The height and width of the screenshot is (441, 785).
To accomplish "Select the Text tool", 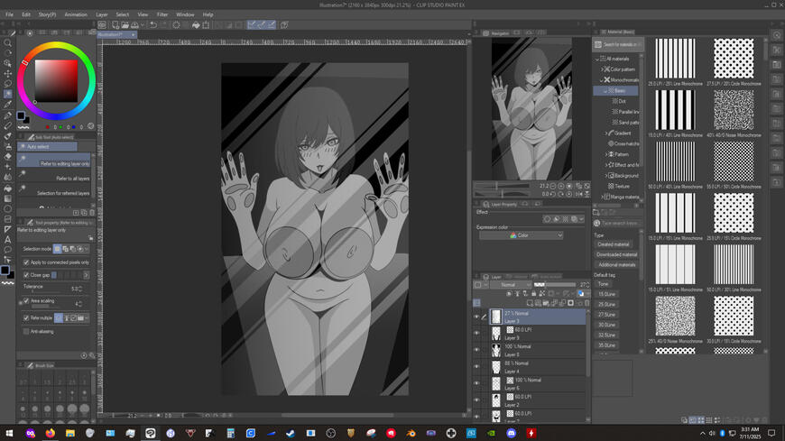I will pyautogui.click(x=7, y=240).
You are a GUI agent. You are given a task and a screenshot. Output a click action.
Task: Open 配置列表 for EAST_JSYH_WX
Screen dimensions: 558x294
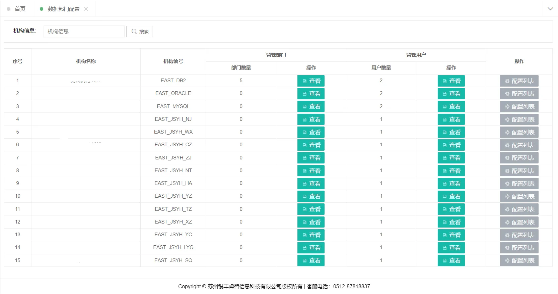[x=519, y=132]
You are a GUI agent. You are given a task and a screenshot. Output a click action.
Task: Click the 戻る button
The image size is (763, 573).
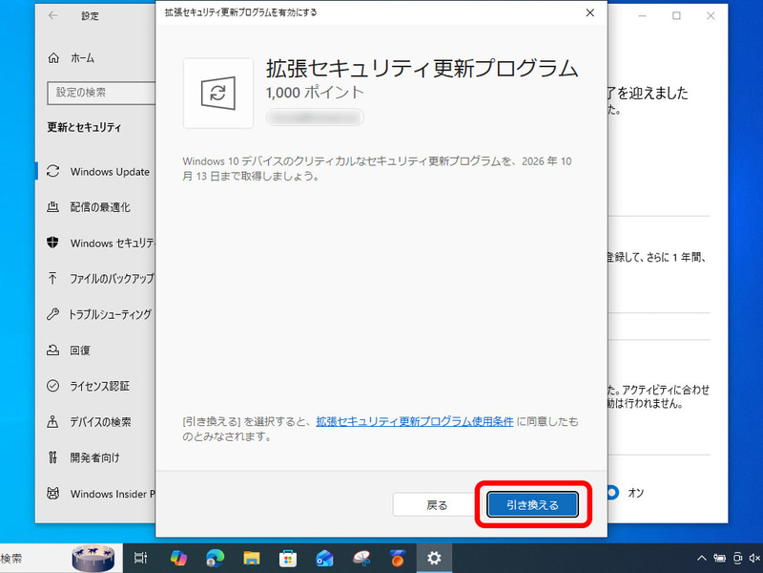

○ ○ ○ ○ ○

• _Assigned task_:
These lines alone form the answer: the one containing "Screen dimensions: 558x294" and every line after it through the end of the material, exactly as written, pictures left out.

• _Response to the exercise_:
Screen dimensions: 558x294
[x=519, y=132]
You are a GUI agent. You are given a task and a screenshot. Output a click action.
Task: Click the 戻る button
The image size is (763, 573).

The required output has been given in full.